I didn’t believe for a moment that the rest of the planet could ever function like this—or that anyone on Stateless would particularly want it to—but I was beginning to understand Monroe’s cautious optimism. If I lived here, myself, would I try to tear the place down? No. Would I bring about riots and massacres inadvertently, in pursuit of some short-term gain? Hopefully not. So, what ludicrous vanity allowed me to imagine that I was so much more reasonable or intelligent than the average resident of the island? If I could recognize the precariousness of their society, so could they—and act accordingly. It was an active balance, flying by wire, survival through self-awareness.

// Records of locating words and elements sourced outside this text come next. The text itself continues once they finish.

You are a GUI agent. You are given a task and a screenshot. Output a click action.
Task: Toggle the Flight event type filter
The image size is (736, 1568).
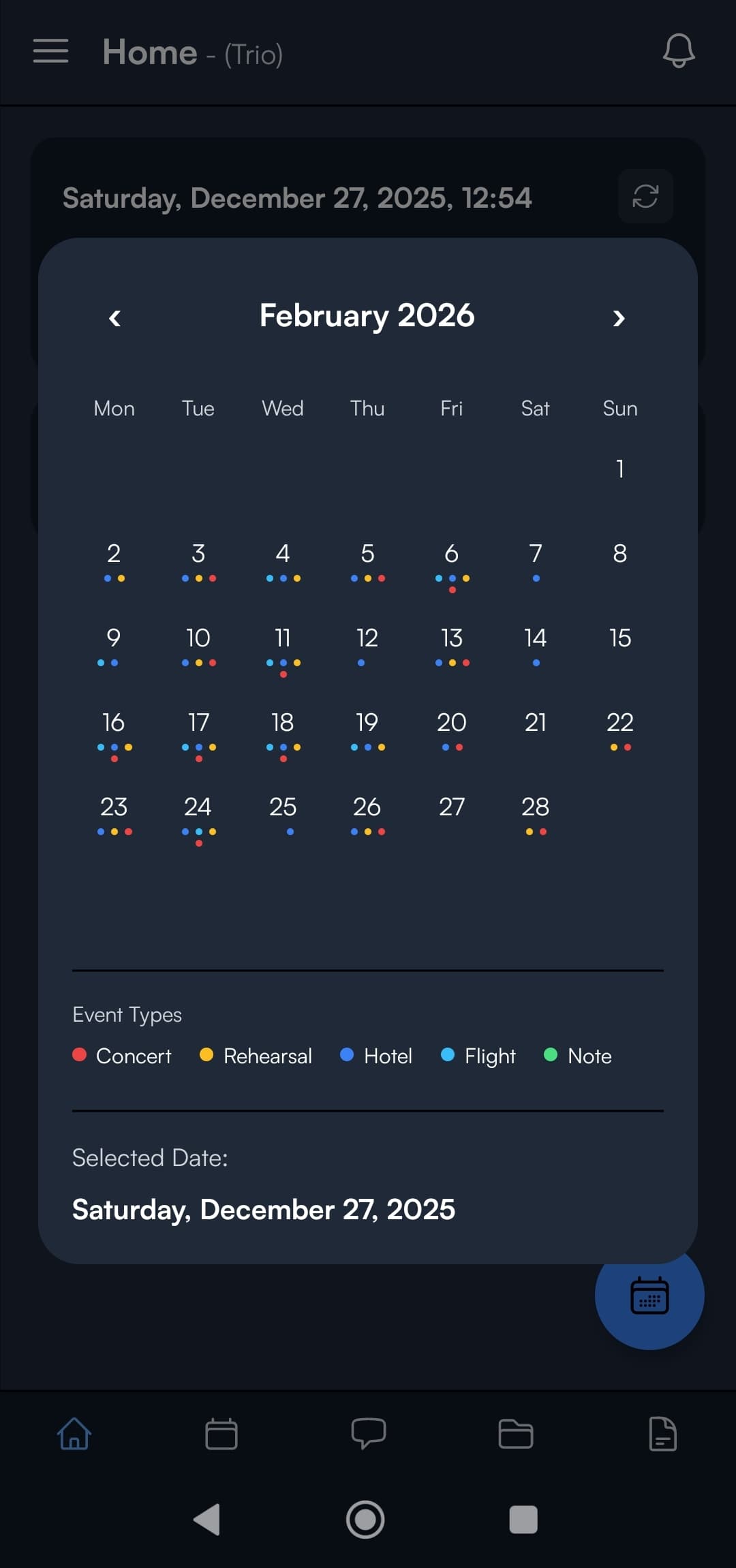click(478, 1056)
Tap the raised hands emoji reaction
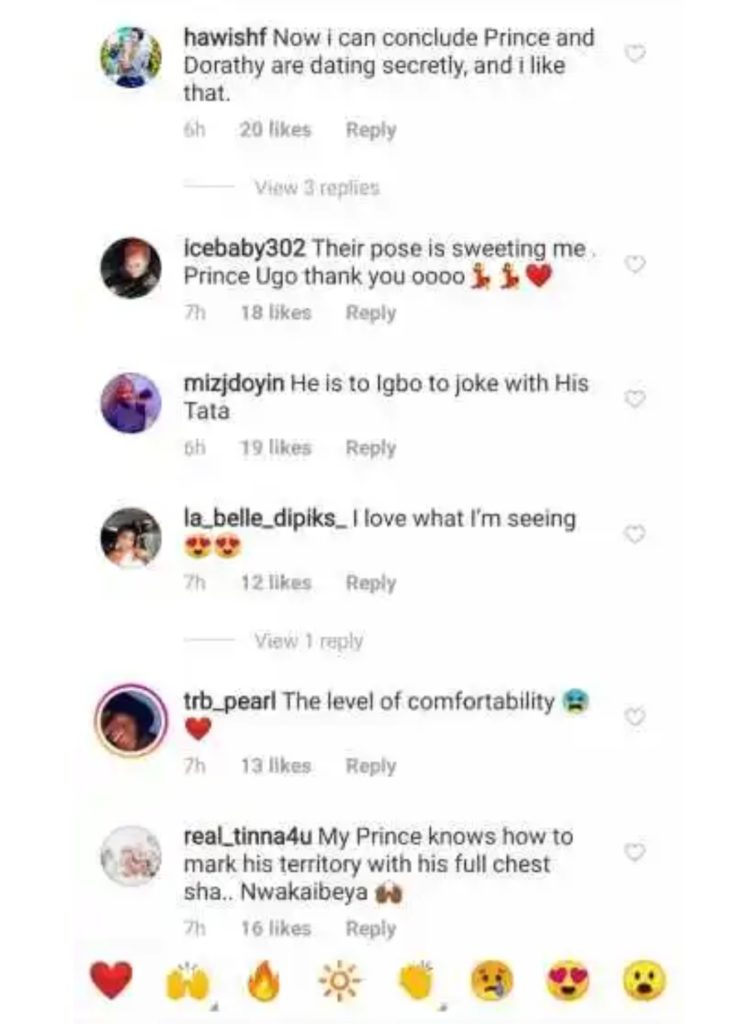The image size is (755, 1024). [187, 981]
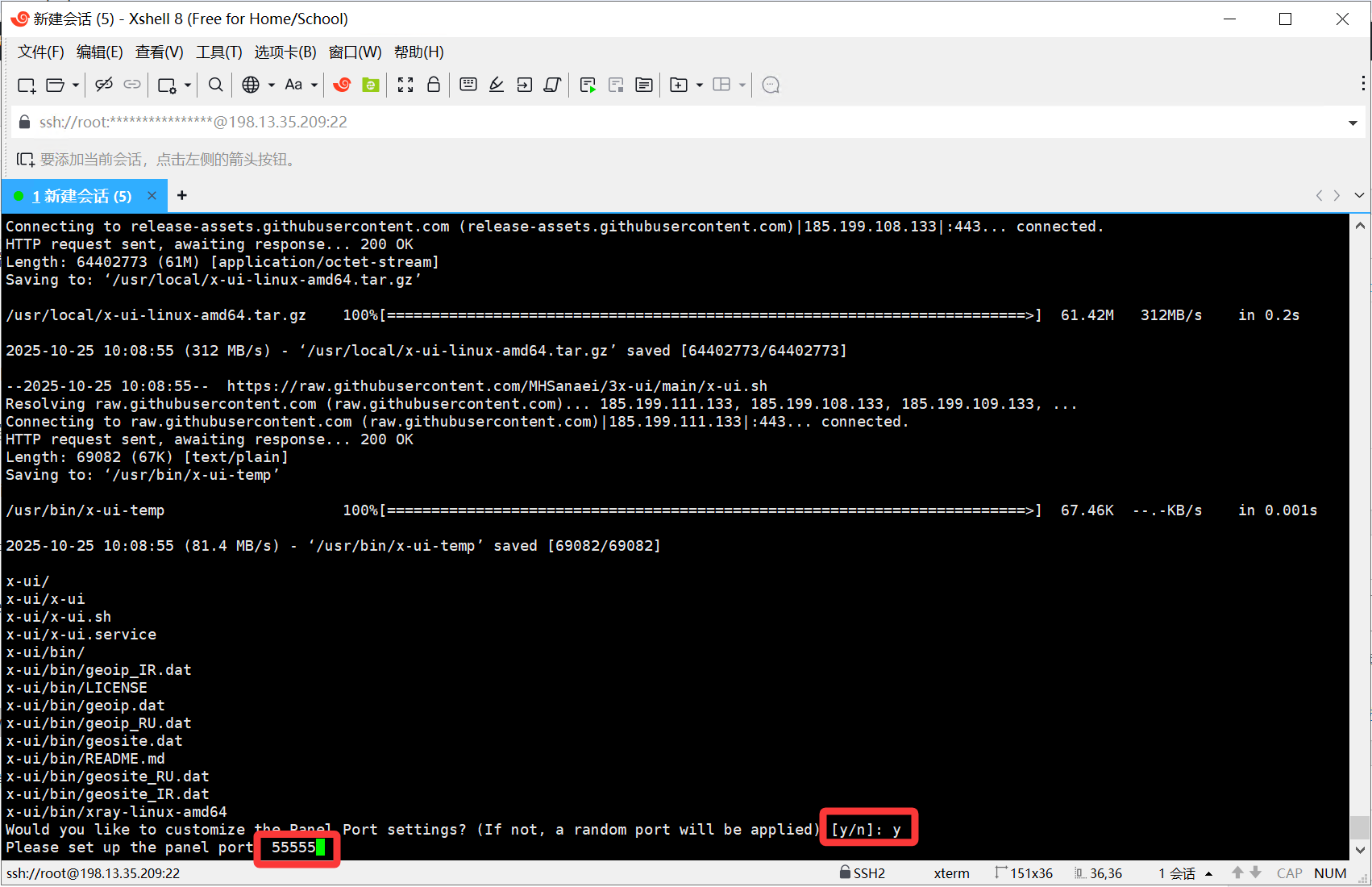Launch Xftp from the green toolbar icon
This screenshot has height=887, width=1372.
[x=371, y=85]
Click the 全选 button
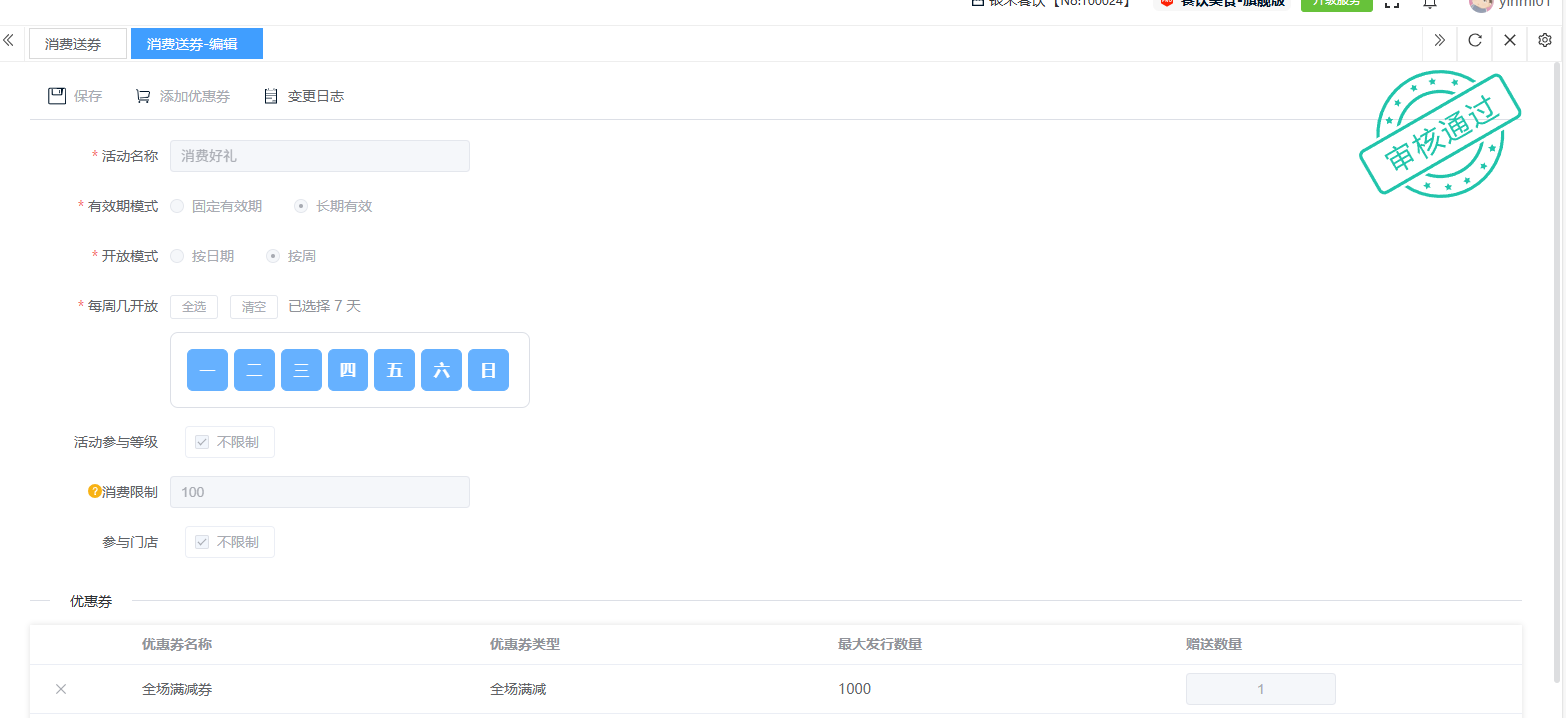The height and width of the screenshot is (718, 1566). [194, 307]
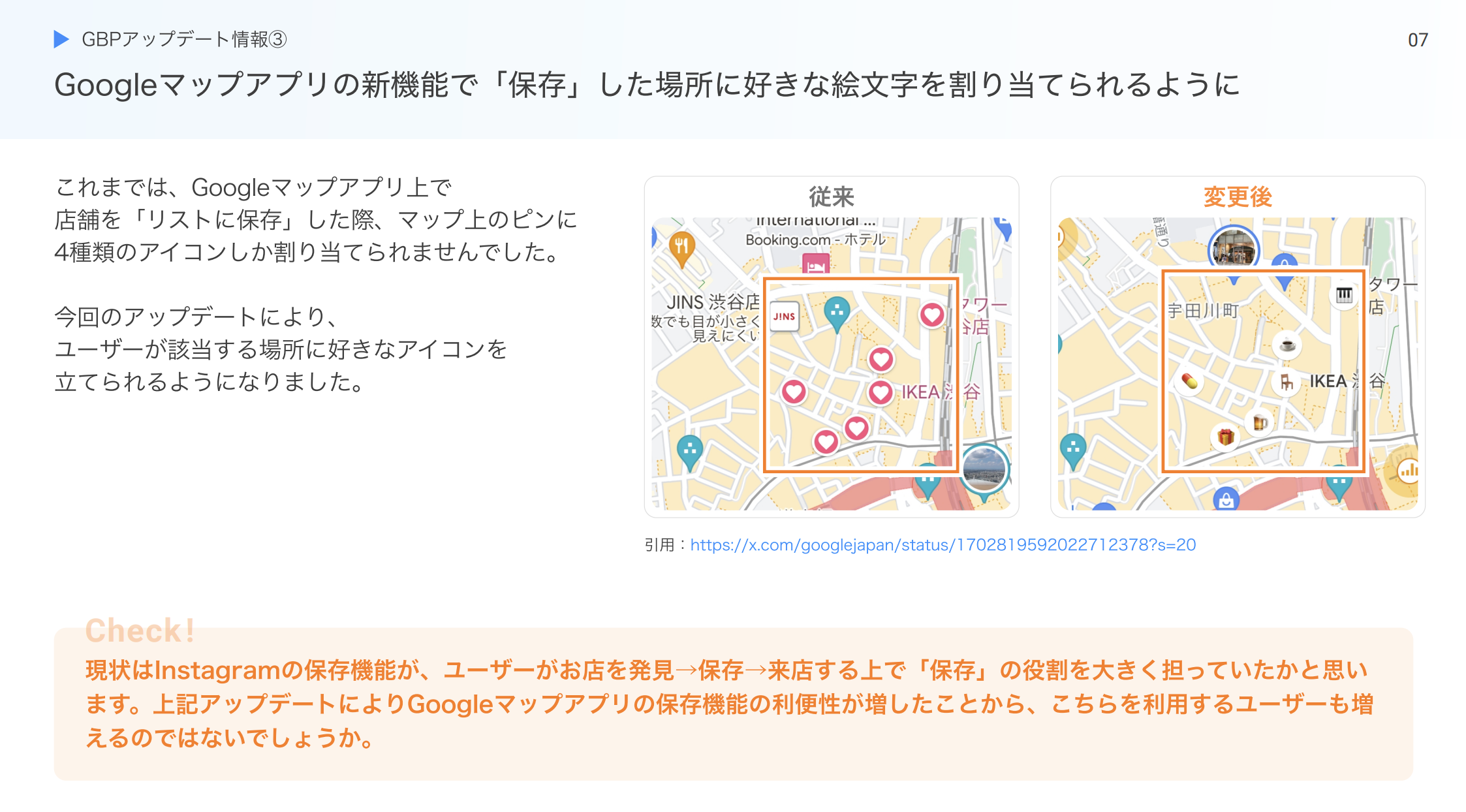Click the beer mug emoji pin
This screenshot has height=812, width=1466.
pyautogui.click(x=1260, y=422)
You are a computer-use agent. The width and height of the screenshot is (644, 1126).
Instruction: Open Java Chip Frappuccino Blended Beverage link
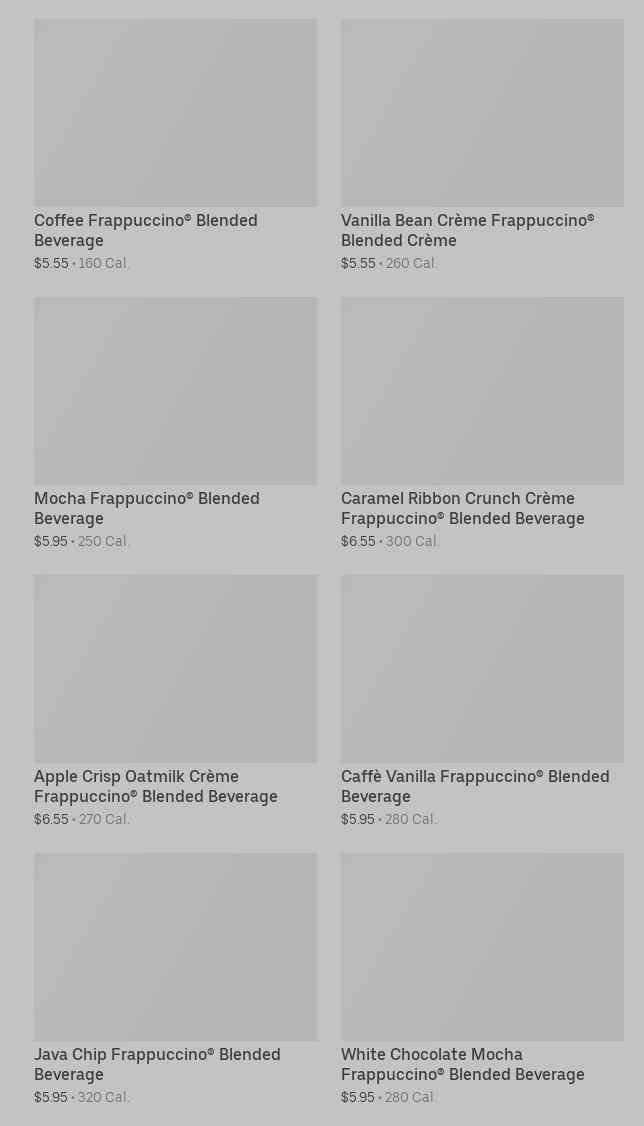(x=157, y=1064)
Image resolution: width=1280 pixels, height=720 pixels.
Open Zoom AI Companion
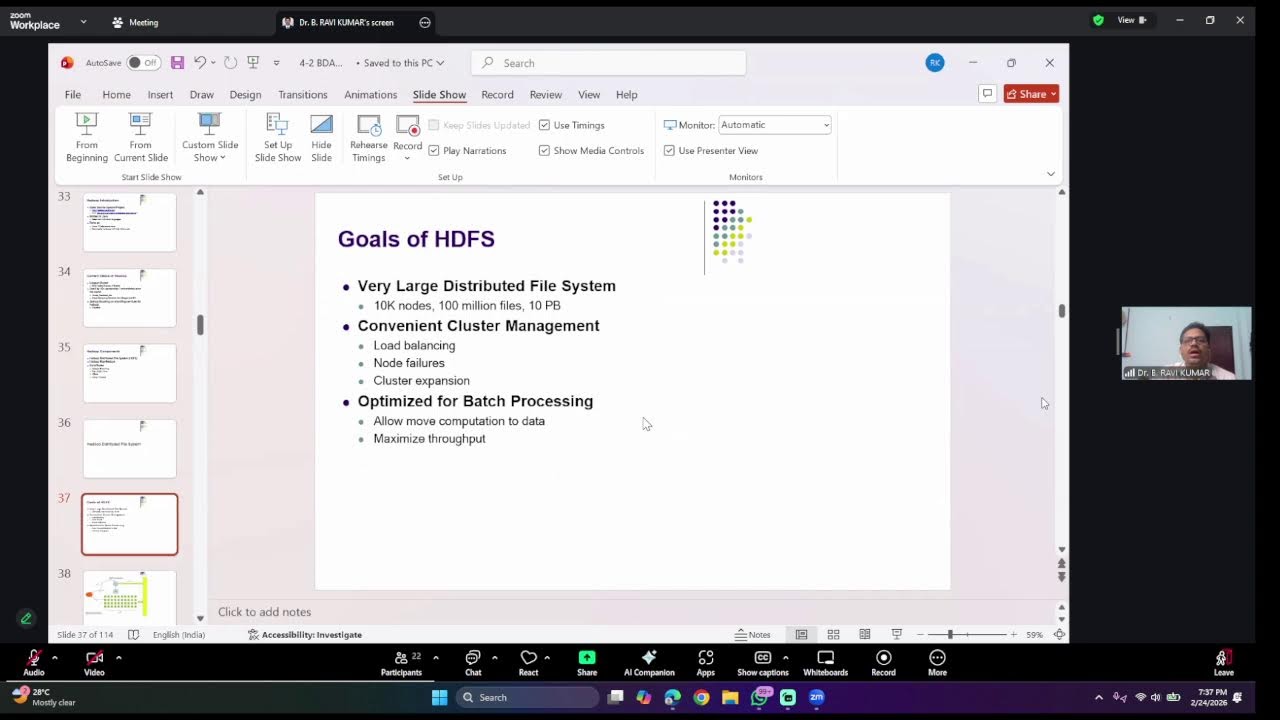coord(649,663)
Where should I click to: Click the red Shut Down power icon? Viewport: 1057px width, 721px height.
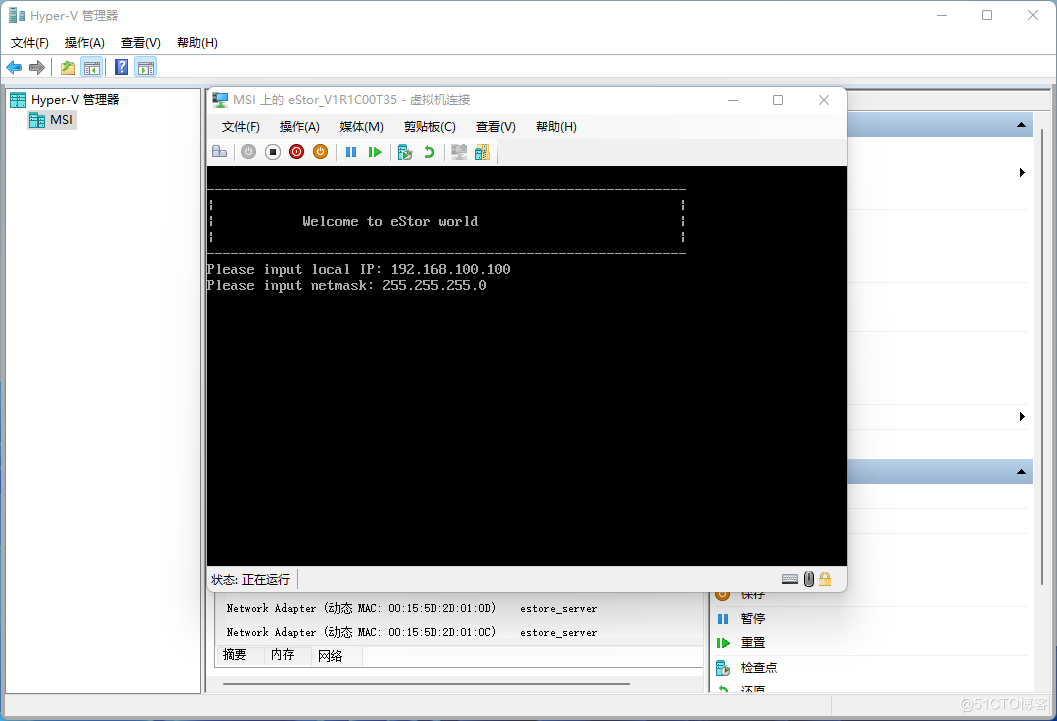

A tarpaulin sheltered the bed of the truck, but the sides were open. As we drew nearer to the coast, the terrain began to change: incursions of partly compacted coral appeared, moist and granular, glistening in the sun like rivers choked with powdery gray-and-silver snow. Entropy should have favored the solid reef-rock banks dissolving into this sludge and washing away—but it favored more strongly the flow of energy from the sun into the lithophilic bacteria infesting the coral debris, which labored to stitch the loose aggregate of limestone into the denser polymer-mineral matrix around it. Cool, efficient biological pathways, catalyzed by perfectly shaped enzymes like molecule-sized injection molds, had always mocked the high-temperature-and-pressure industrial chemistry of the nineteenth and twentieth centuries. Here, they mocked geology itself. The conveyor belt of subduction, feeding ocean sediments deep into the earth to be crushed and metamorphized over eons, was as obsolete on Stateless as the Bessemer process for steel, the Haber process for ammonia.
The truck moved between two broad streams of crushed coral. In the distance, other streams widened and merged, the fingers of reef-rock between them narrowing then vanishing, until the land around us was more than half sludge. The part-digested coral grew coarser, the surface of the channels less even; glistening pools of water began to appear. I noticed occasional streaks of color surviving within the bleached limestone—not the muted trace minerals of the city’s masonry, but vivid, startling reds and oranges, greens and blues. The truck already stank of the ocean, but soon the breeze—which had been carrying the scent away—began to compound it.